**Task prompt**
Would you transcribe the listing that follows, character for character, and omit its images?
+++++
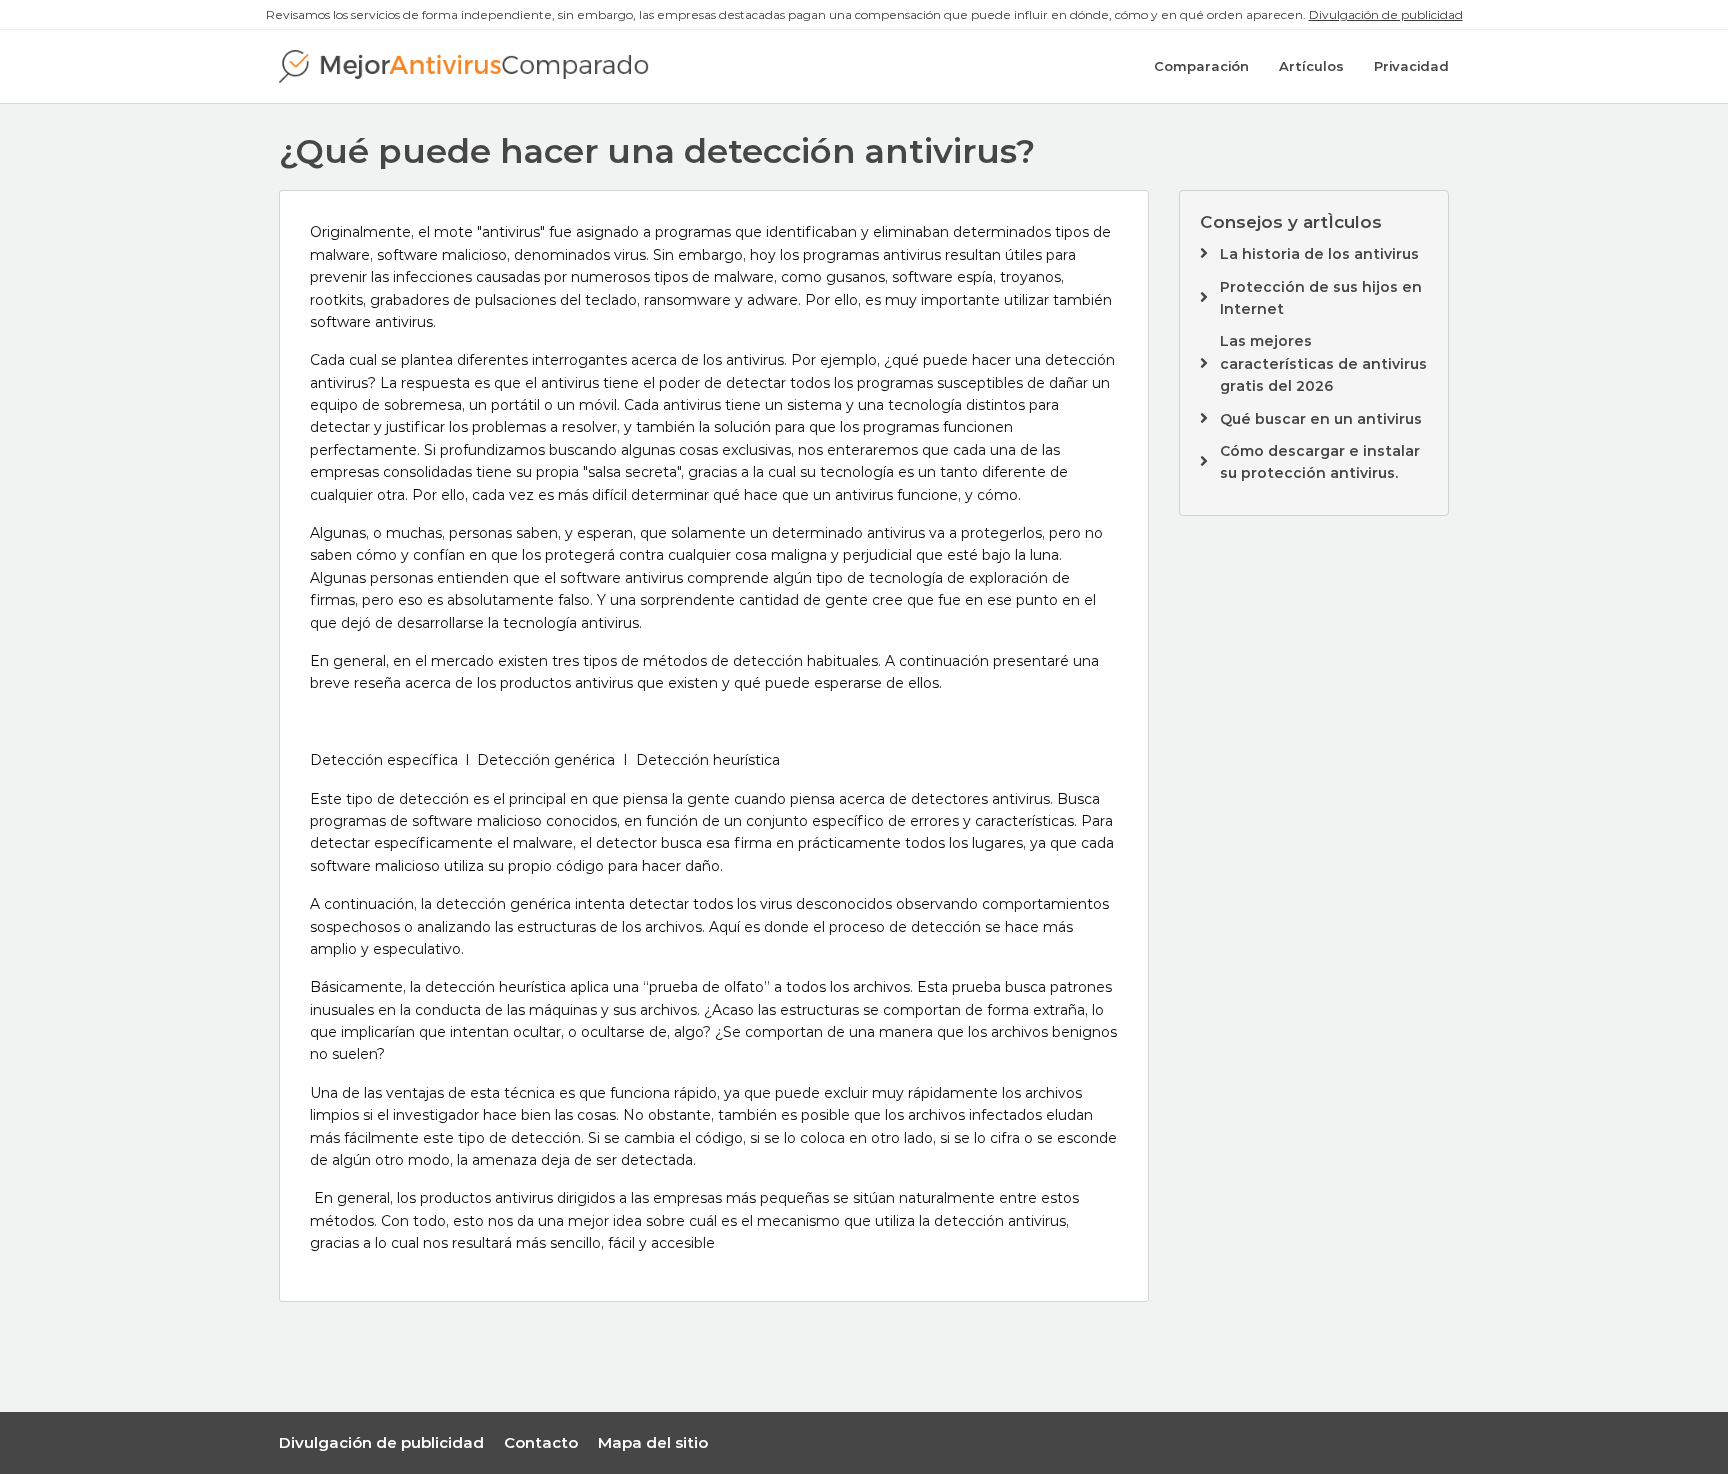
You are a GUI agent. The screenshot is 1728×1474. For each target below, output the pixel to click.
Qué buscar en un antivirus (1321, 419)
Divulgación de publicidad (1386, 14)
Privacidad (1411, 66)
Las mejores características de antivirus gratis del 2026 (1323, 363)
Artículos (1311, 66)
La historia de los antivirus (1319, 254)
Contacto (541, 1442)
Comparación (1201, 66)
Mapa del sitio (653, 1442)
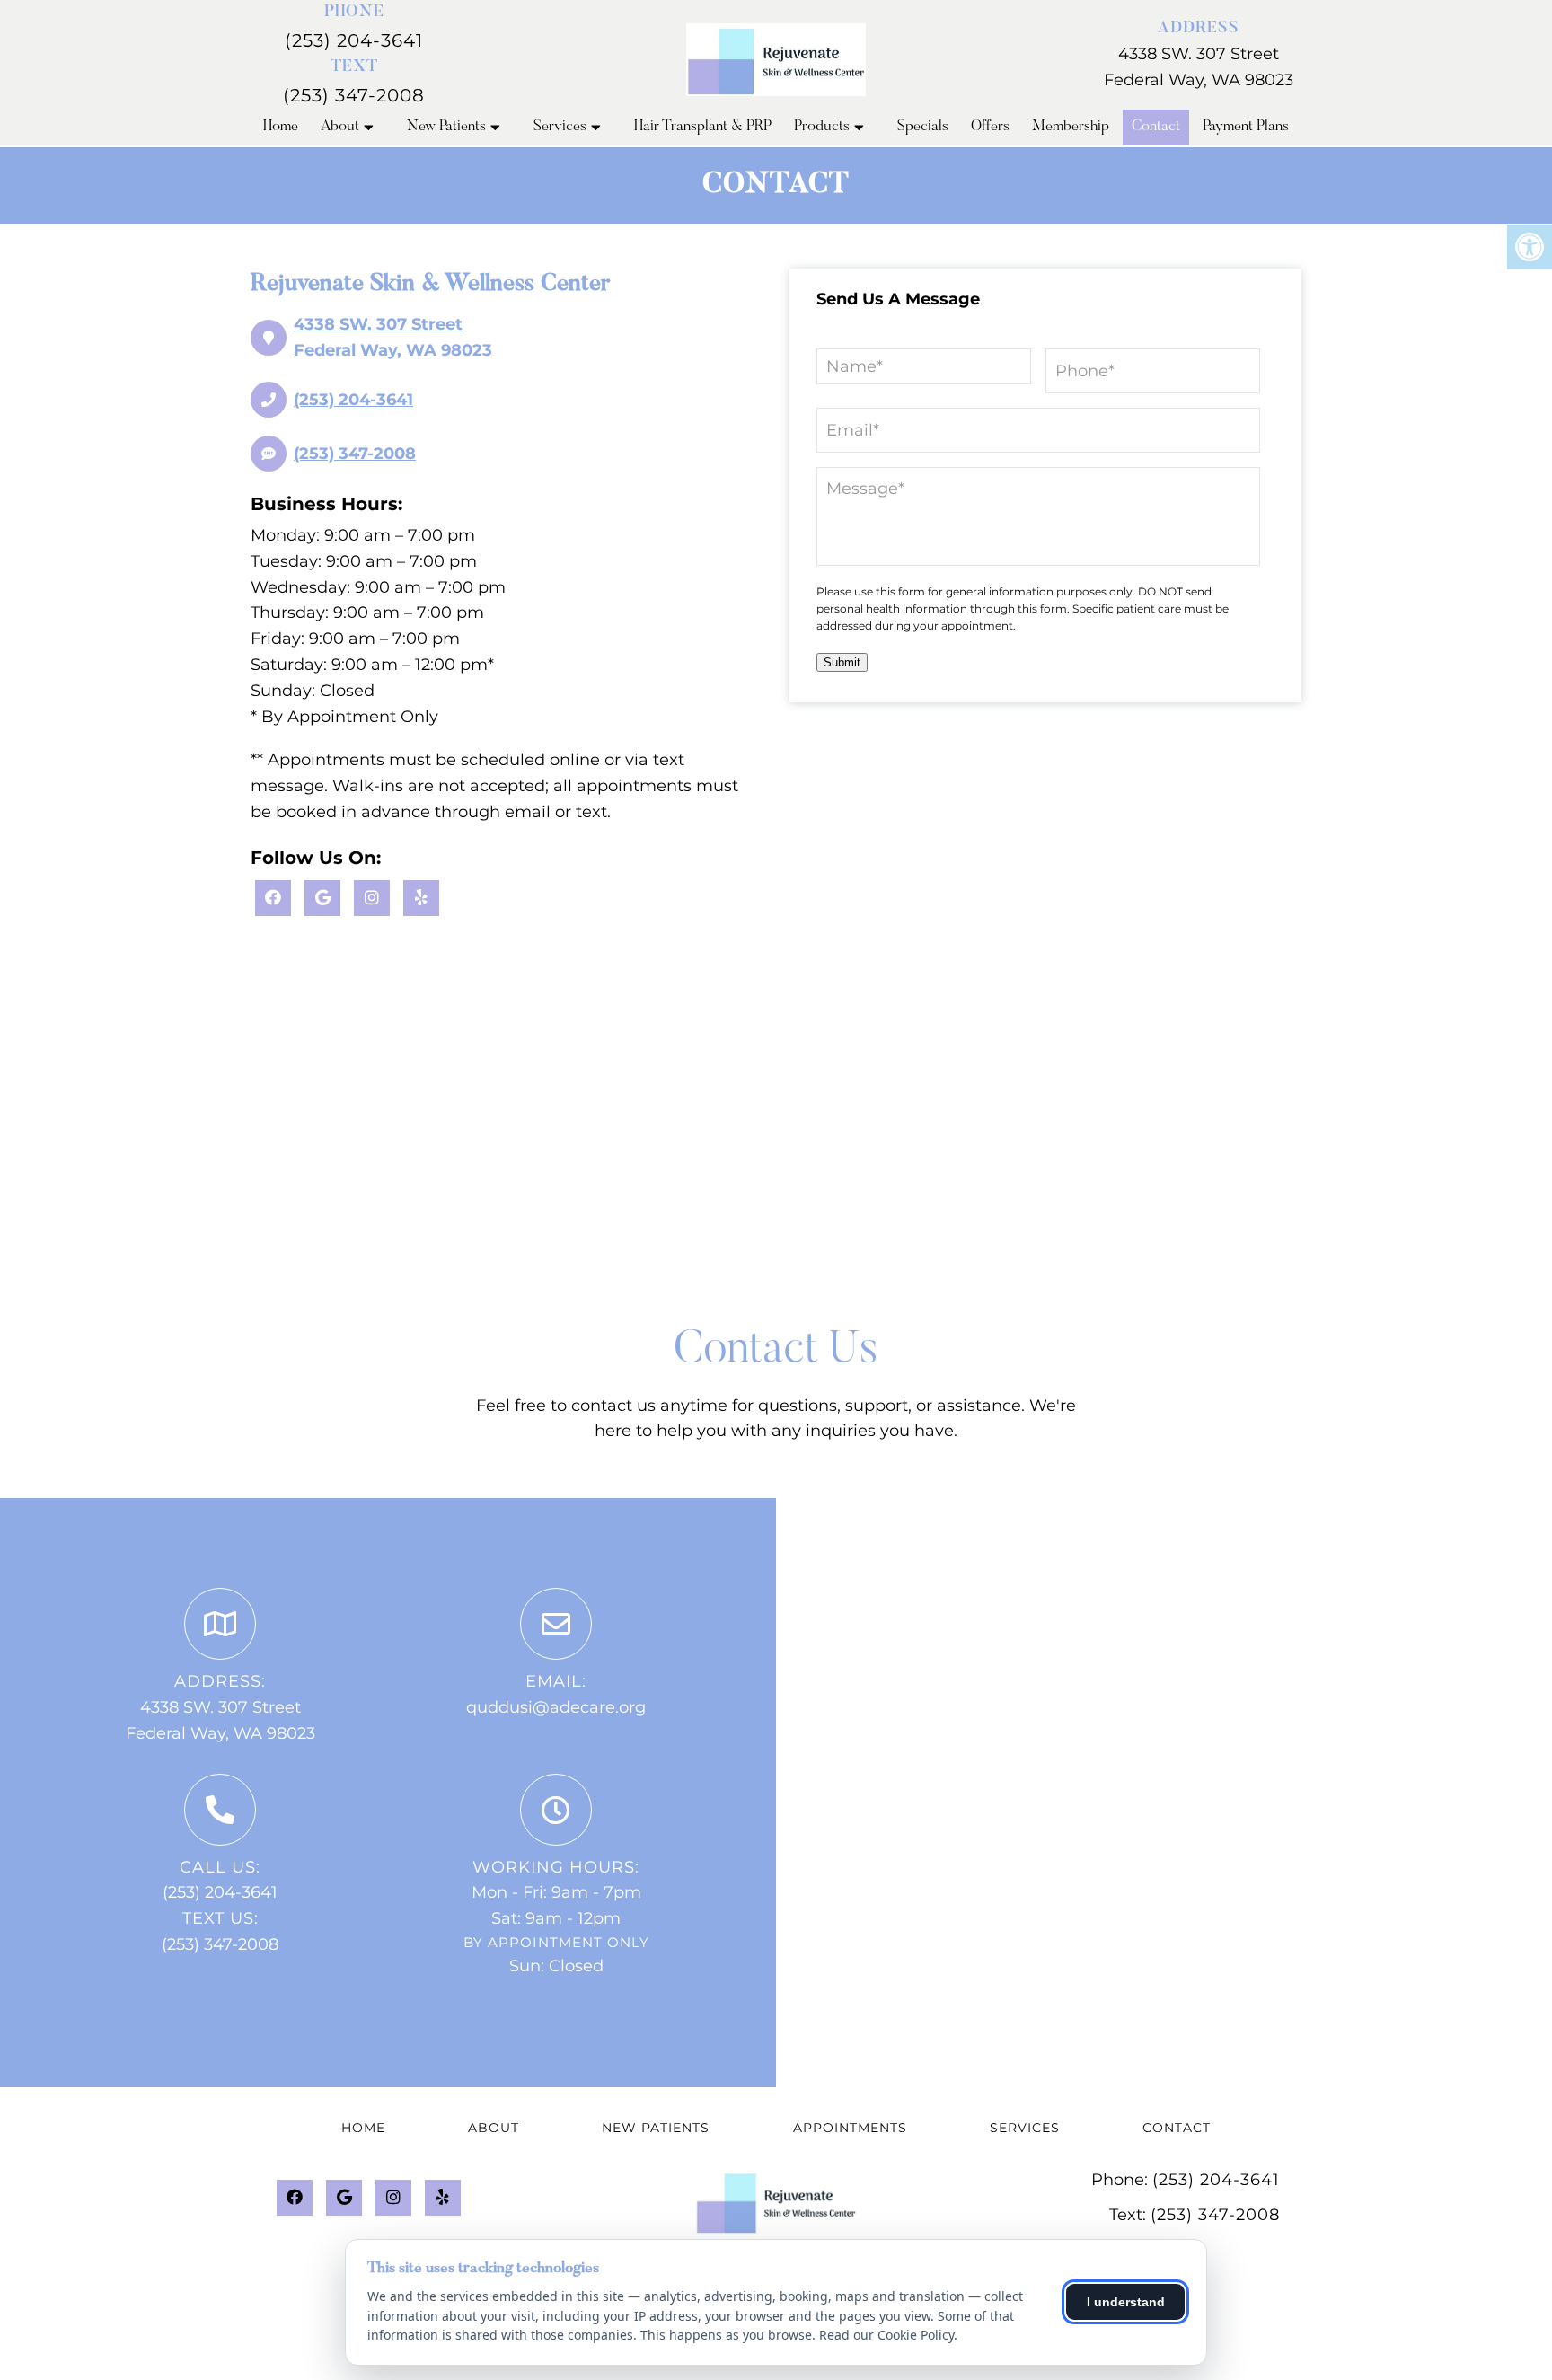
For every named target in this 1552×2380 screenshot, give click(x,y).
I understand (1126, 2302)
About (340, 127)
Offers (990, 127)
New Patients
+++++
**Answer to this problem**
You are a GUI agent. The screenshot is 1728×1474. For each target below, output the pixel to click.
Qué buscar en un antivirus (1321, 419)
Divulgación de publicidad (1386, 14)
Privacidad (1411, 66)
Las mejores características de antivirus gratis del 2026 (1323, 363)
Artículos (1311, 66)
La historia de los antivirus (1319, 254)
Contacto (541, 1442)
Comparación (1201, 66)
Mapa del sitio (653, 1442)
For every named target in this 1552×2380 screenshot, give click(x,y).
I understand (1126, 2302)
About (340, 127)
Offers (990, 127)
New Patients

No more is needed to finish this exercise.